Projeto avalia plataforma comercial para entregas sem motorista em áreas militares

O projeto adapta uma arquitetura desenvolvida originalmente para caminhões comerciais. A escolha procura reduzir custos de entrada e aproveitar componentes produzidos em escala, em vez de criar um veículo militar inteiramente novo para missões de entrega realizadas na etapa final da cadeia logística.
A plataforma elétrica reúne bateria, motores, direção e controles eletrônicos que podem receber carrocerias conforme a aplicação. Essa configuração permite utilizar uma base comum em entregas urbanas, serviços e operações militares, desde que cada implementação cumpra requisitos próprios de segurança, capacidade e resistência.
O Exército pretende coletar avaliações dos soldados durante as demonstrações. A interface gráfica, os comandos e a maneira de operar o veículo serão analisados em condições próximas ao uso. As observações deverão indicar quais adaptações separam a plataforma comercial de uma solução adequada à atividade militar.

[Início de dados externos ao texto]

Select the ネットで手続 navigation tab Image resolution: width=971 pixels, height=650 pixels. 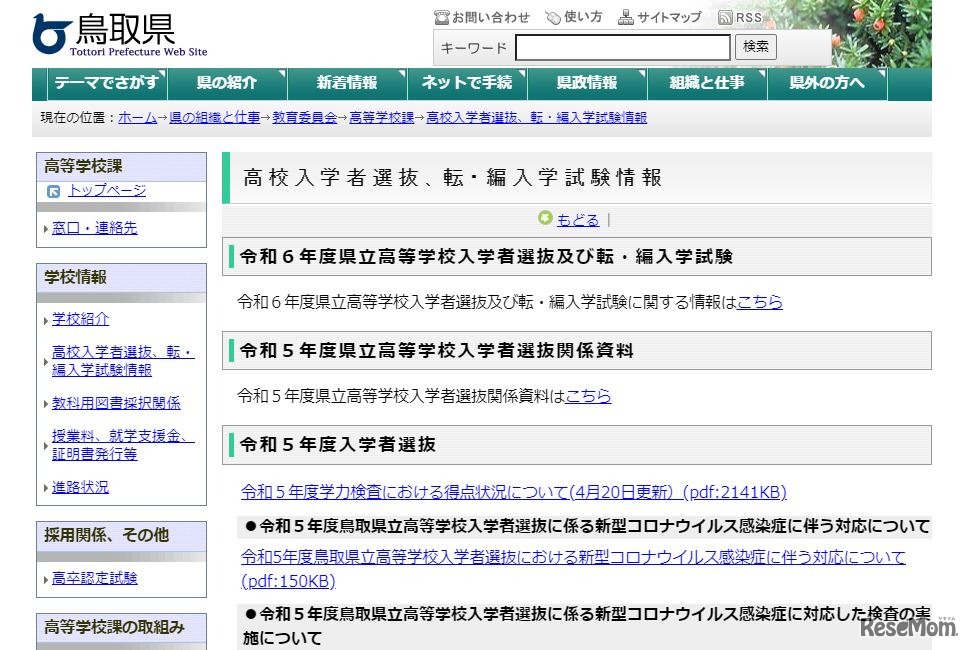click(466, 85)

A operação autônoma pode retirar motoristas de áreas expostas e permitir que equipes se concentrem em outras funções. Entretanto, o sistema precisa lidar com terrenos, comunicação limitada, obstáculos, manutenção e segurança digital, fatores diferentes daqueles encontrados por um veículo de entrega em vias urbanas.
Caminhão elétrico civil passa por testes logísticos com Exército
O desenvolvimento ilustra uma rota de transferência tecnológica entre aplicações civis e militares. Escala comercial reduz custos de componentes, enquanto os requisitos militares podem acelerar soluções de redundância, controle remoto e resistência que posteriormente encontram utilização em mineração, agricultura, portos e centros logísticos.

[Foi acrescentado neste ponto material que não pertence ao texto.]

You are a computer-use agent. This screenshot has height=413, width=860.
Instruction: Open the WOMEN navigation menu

No Brasil, plataformas elétricas modulares podem atender distribuição urbana, aeroportos, terminais, fábricas e operações em áreas delimitadas. A viabilidade depende da autonomia necessária, capacidade de carga, infraestrutura de recarga e economia operacional em comparação com veículos a combustão utilizados nas mesmas rotas.
Os testes definirão se a plataforma seguirá para uma etapa posterior. O projeto não representa adoção definitiva, mas permite avaliar custos e limitações antes de uma compra. Esse método reduz o risco de desenvolver sistemas específicos sem comprovação operacional ou escala industrial disponível.